• [Your goal]
Exactly reproduce the lines from the line containing "You are a computer-use agent. Viewport: 1568px" to the end of the data below, inclusive, and nothing else.

[Source records]
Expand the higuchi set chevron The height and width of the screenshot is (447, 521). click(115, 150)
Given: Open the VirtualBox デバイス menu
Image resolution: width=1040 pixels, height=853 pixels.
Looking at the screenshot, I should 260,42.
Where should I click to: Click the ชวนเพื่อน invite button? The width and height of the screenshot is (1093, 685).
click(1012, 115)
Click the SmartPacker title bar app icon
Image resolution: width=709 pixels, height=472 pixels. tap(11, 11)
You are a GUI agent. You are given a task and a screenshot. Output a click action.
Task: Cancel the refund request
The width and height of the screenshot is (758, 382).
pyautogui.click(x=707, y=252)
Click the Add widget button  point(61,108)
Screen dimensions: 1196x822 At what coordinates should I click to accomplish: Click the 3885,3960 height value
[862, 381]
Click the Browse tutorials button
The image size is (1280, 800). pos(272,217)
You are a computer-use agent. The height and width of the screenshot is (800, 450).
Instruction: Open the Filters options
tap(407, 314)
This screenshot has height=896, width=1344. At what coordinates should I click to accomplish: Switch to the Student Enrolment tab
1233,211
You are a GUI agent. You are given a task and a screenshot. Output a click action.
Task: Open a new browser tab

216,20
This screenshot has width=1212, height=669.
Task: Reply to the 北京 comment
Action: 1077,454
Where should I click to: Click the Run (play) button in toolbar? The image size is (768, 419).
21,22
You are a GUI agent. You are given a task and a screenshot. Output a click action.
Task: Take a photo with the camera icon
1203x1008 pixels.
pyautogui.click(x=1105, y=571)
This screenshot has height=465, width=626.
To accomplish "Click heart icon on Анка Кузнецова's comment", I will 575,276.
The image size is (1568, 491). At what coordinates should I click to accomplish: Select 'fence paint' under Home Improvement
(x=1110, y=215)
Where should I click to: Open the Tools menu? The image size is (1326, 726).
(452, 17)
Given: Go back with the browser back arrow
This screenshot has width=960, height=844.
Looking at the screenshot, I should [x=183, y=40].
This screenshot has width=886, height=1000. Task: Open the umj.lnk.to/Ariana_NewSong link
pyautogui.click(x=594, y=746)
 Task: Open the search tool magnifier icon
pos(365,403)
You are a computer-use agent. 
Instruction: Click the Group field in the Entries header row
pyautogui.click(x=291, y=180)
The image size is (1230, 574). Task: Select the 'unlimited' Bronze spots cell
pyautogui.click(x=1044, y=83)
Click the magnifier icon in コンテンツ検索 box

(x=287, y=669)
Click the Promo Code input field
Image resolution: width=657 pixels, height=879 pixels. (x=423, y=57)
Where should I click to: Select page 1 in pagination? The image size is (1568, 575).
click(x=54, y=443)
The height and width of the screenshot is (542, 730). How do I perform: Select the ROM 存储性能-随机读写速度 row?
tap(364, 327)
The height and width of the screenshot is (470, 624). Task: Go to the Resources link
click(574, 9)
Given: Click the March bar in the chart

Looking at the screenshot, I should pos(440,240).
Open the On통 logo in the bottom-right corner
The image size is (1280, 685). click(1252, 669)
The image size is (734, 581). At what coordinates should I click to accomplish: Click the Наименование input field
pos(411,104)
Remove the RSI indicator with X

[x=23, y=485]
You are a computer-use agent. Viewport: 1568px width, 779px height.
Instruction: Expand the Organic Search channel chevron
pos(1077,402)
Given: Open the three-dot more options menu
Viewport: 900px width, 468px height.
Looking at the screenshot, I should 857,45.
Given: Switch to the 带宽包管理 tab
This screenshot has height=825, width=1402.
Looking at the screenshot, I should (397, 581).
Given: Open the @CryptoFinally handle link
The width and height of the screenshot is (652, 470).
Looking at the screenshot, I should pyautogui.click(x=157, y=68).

• [Finished exercise]
You are a computer-use agent. Viewport: 1568px width, 779px height.
Instruction: Expand the Organic Search channel chevron
pos(1077,402)
Given: Open the three-dot more options menu
Viewport: 900px width, 468px height.
Looking at the screenshot, I should 857,45.
Given: Switch to the 带宽包管理 tab
This screenshot has height=825, width=1402.
Looking at the screenshot, I should (397, 581).
Given: Open the @CryptoFinally handle link
The width and height of the screenshot is (652, 470).
Looking at the screenshot, I should pyautogui.click(x=157, y=68).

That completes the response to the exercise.